Los negros salieron del barracón fanfarroneando y partiéndose de risa, habiendo dejado a los
marines
como coladores, como resultado de lo cual lo primero que tuvieron que hacer las chicas a primera hora fue ponerles parches de pies a cabeza para poderlos utilizar de nuevo.

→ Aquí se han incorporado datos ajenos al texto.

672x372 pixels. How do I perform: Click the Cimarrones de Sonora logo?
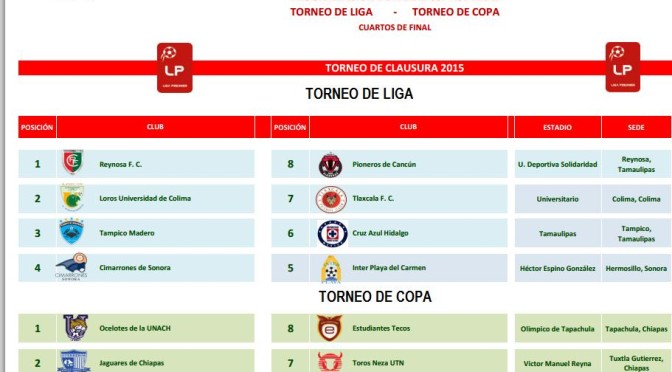tap(72, 267)
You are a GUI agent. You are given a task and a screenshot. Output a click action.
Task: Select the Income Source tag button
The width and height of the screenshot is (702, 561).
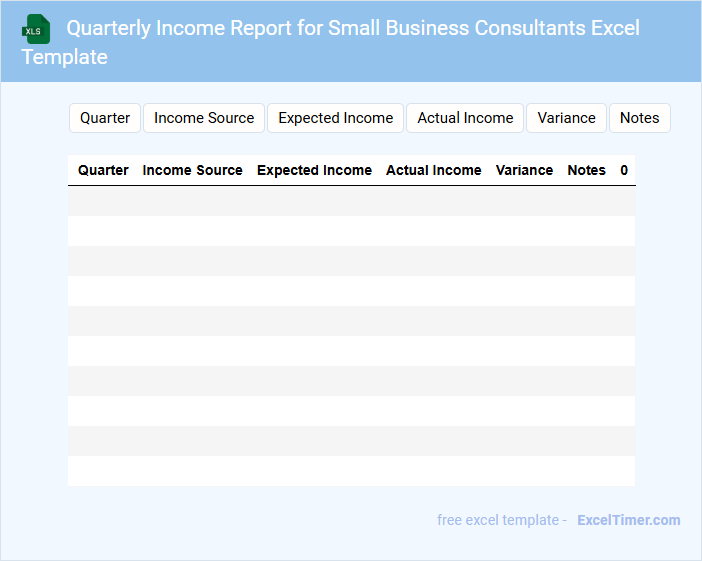pyautogui.click(x=204, y=118)
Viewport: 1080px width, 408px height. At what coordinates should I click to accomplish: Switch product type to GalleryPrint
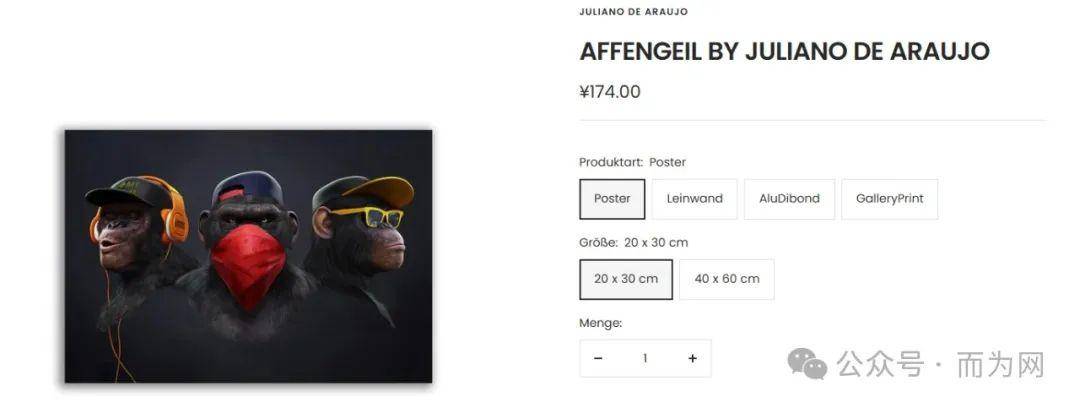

A modo de habitaciones, tenían tres cobertizos alargados, uno de ellos con cubículos para las mujeres, otro sin cubículos para los hombres, y un tercero provisto de una mal llamada biblioteca para instructores, adonde si una era invitada -según le contó una muchacha sueca llamada Fátima- no había que esperar gran cosa en cuanto a lectura. Les despertaba cada mañana el estrépito de una música marcial que sonaba por unos altavoces, y luego los ejercicios gimnásticos sobre una explanada de arena con surcos de pegajoso rocío que parecían estelas de caracoles gigantes. Pero según Fátima, los otros sitios eran peores aún. De estar a la versión que de sí misma daba, Fátima era una fanática de la instrucción. Se había entrenado en Yemen, en Libia y en Kiev. Estaba haciendo todo el circuito, como los terroristas profesionales, a la espera de ver qué hacían con ella. Tenía un hijo de tres años llamado Knut, que correteaba desnudo y parecía necesitado de afecto, pero cuando Charlie intentaba decirle algo se echaba a llorar.